But those things were like 1-in-10-years events.  All of this technology is causing people to be sloppier in their planning while sacrificing so much to avoid extremely rare mini-problems.

 

This isn't really a fair characterization of the benefits of having mobile/smartphones, though. Getting real-time transit info, for example, allows you to plan much more dynamically than waiting for a bus that is late or had its run canceled. No amount of non-sloppy planning would fix that, and it's not an infrequent occurrence for many who rely on transit daily. That's just one example of many tangible benefits.

 

Adoption of technology and services is a trade-off. I only recently got a smartphone, and I do not use Facebook. Both of these have noticeable effects on inclusion in social circles, among other things.

 

Nope. Not for surveillance purposes at least. But, generally, if they have access to the mic, they can also control it. I have scotch tape over my cam and also over my mic.

 

Knowing what you do for a living and what you are aware of, that scares the crap out of me.

 

Can't you guys deny microphone access to the FB app through app permissions? Or just use the website instead of the FB app? Using websites in lieu of apps is a small but helpful way of making smartphone use less intrusive.

 

How did we get to the point, as a society, where we are largely OK with all this stuff?
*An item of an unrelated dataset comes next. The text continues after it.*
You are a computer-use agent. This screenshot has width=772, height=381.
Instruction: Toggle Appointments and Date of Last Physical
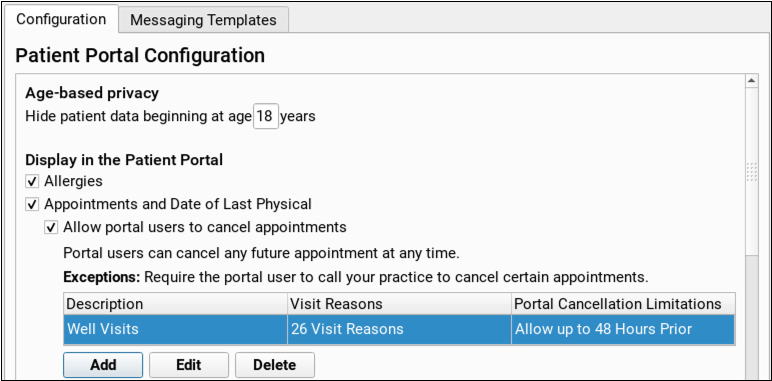point(32,204)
We're allowing ourselves to be spied on by companies so they can try to sell us more stuff we don't need. Do companies that participate in such methods have higher sales than companies that don't? It all seems so messed up.

 

One big step toward allowing it is by preferring "free" services that are paid for by advertising and data collection. The advertising part has been part of the meatspace/analog world for a long time (e.g. CityBeat), but the data collection part is new. It's invisible, so the creep of it over time went unnoticed. And the "nothing to hide" attitude was cultivated by politicians exploiting terrorism.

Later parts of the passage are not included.